#### WHAT YOU NEED TO DO:
- A) In the Databricks notebook, which write mode is used when saving the Bronze data to Delta Lake?
- B) List the names of all the DataFrame variables that the Databricks notebook assigns.
- C) Output the passage of the Databricks notebook from "# Path of JSON" up to and including "df_raw.show(5, truncate=False)".
— start EXCERPTED PASSAGE —
In [0]:
# Databricks Notebook: Bronze SBB Ingestion
# Objective: read JSON from ADLS Gen2 and create Bronze in Delta Lake

# -------------------------------
# 1️⃣ Import SparkSession
# -------------------------------
from pyspark.sql import SparkSession

spark = SparkSession.builder.getOrCreate()

In [0]:
# -------------------------------
# 2️⃣ Define ADLS variables
# -------------------------------
storage_account = "sbbapistorageaccount"
container = "data-container"
account_key = ""

# Configure Spark which allows it to access the ADLS Gen2 storage account
spark.conf.set(
    f"fs.azure.account.key.{storage_account}.dfs.core.windows.net",
    account_key
)

# Path of JSON file
adls_path = f"abfss://{container}@{storage_account}.dfs.core.windows.net/data/sbb.json"
print("Chemin JSON :", adls_path)

In [0]:

# -------------------------------
# 3️⃣ Read JSON
# -------------------------------
# Using badRecordsPath option to catch the errors
df_raw = spark.read.option("multiLine", True).json(adls_path)

# Verify 5 first rows and schema
df_raw.show(5, truncate=False)
df_raw.printSchema()


In [0]:
from pyspark.sql.functions import explode, col

df_clean = df_raw.select(
    explode(col("results")).alias("result"),  # converts each element of the array into a line
    col("total_count")
)

# Now that result is a struct, we can extract its fields
df_clean = df_clean.select(
    col("result.*"), 
    col("total_count")
)

df_clean.show(1, truncate=False)
#df_clean.printSchema()

In [0]:
# -------------------------------
# 5️⃣ Define Bronze path
# -------------------------------
bronze_path = f"abfss://{container}@{storage_account}.dfs.core.windows.net/bronze/sbb"
print("Chemin Bronze :", bronze_path)

In [0]:
# -------------------------------
# 6️⃣ Write Bronze in Delta Lake
# -------------------------------
df_clean.write.format("delta").option("mergeSchema", "true") \
    .mode("overwrite") \
    .save(bronze_path)

print("✅ Bronze SBB créée avec succès")

In [0]:
# -------------------------------
# 7️⃣ Verification
# -------------------------------
df_bronze = spark.read.format("delta").load(bronze_path)
df_bronze.show(3, truncate=False)
#df_bronze.printSchema()

In [0]:
# -------------------------------
# 8️⃣ Optionnal : Create Bronze SQL table
# -------------------------------
spark.sql(f"""
CREATE TABLE IF NOT EXISTS bronze_sbb
USING DELTA
LOCATION '{bronze_path}'
""")
print("✅ Table SQL bronze_sbb créée")

In [0]:
spark.sql(f"""
SELECT *
FROM bronze_sbb
LIMIT 3
""").show(truncate=False)
— end EXCERPTED PASSAGE —
— start DATASET ROWS —
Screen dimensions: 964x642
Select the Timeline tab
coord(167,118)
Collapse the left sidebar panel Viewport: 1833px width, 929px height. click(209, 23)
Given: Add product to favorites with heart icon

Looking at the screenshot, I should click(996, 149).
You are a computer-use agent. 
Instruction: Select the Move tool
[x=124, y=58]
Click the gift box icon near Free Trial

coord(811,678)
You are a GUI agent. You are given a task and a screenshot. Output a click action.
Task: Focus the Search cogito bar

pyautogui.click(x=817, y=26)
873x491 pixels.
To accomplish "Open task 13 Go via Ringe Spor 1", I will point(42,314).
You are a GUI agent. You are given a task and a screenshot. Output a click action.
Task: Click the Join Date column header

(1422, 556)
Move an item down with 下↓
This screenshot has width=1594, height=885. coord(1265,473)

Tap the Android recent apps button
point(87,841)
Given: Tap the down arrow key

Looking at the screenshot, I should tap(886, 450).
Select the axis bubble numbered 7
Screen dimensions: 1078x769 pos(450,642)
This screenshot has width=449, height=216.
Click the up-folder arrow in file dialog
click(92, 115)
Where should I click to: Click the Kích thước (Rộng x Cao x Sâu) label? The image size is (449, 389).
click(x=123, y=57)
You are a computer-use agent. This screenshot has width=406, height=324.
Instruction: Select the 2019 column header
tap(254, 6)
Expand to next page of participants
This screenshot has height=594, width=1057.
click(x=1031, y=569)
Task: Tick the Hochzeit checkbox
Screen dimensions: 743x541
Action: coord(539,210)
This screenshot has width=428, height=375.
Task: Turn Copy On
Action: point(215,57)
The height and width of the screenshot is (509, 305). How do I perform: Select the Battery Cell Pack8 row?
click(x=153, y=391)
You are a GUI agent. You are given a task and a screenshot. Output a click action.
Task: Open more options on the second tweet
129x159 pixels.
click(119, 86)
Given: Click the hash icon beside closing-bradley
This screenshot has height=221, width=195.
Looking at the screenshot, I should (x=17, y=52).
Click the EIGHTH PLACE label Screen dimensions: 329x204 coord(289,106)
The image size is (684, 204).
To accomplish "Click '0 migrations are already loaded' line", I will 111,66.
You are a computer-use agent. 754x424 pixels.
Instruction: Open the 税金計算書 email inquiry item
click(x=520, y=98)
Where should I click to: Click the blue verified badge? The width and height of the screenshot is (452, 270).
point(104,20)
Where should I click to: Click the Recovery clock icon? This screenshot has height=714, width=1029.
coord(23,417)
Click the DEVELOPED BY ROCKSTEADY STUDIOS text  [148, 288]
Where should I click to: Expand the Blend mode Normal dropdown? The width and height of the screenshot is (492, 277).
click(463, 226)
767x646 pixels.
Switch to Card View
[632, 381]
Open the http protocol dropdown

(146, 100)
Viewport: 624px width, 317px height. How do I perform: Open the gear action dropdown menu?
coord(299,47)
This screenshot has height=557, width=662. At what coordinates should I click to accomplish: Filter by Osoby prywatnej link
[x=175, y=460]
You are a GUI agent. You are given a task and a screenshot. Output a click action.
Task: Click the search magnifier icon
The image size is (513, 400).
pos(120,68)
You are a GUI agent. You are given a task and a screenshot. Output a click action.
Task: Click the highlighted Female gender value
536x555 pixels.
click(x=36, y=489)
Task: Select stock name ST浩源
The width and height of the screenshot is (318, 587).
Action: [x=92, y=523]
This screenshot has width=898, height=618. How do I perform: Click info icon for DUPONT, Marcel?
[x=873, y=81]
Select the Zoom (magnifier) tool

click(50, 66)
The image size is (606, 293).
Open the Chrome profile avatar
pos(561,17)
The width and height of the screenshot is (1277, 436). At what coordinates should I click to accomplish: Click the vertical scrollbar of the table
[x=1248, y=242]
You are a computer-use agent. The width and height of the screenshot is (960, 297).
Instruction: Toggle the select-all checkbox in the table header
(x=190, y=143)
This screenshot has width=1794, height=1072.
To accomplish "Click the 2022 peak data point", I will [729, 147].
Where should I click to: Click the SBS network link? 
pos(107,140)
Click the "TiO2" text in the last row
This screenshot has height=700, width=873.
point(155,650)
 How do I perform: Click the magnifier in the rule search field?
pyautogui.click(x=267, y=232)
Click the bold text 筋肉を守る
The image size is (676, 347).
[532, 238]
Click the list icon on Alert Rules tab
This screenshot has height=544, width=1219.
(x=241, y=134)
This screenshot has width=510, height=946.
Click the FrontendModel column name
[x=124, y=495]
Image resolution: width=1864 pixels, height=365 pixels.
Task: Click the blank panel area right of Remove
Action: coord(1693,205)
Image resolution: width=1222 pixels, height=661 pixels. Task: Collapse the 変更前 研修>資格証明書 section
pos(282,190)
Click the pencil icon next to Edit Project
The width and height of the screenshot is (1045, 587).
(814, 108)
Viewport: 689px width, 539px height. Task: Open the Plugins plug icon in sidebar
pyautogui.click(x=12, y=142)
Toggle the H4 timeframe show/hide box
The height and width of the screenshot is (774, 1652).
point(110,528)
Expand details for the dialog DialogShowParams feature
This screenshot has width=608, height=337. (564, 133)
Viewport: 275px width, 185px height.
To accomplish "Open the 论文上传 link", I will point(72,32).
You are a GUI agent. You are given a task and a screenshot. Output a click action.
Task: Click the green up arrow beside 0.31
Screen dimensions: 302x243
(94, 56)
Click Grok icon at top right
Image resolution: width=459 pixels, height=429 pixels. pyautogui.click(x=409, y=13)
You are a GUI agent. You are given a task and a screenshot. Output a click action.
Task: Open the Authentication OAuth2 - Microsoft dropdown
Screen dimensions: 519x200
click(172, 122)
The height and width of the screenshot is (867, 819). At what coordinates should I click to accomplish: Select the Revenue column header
— end DATASET ROWS —
#### SOLVED PROBLEMS:
- A) overwrite

- B) df_raw, df_clean, df_bronze

- C)
# Path of JSON file
adls_path = f"abfss://{container}@{storage_account}.dfs.core.windows.net/data/sbb.json"
print("Chemin JSON :", adls_path)

In [0]:

# -------------------------------
# 3️⃣ Read JSON
# -------------------------------
# Using badRecordsPath option to catch the errors
df_raw = spark.read.option("multiLine", True).json(adls_path)

# Verify 5 first rows and schema
df_raw.show(5, truncate=False)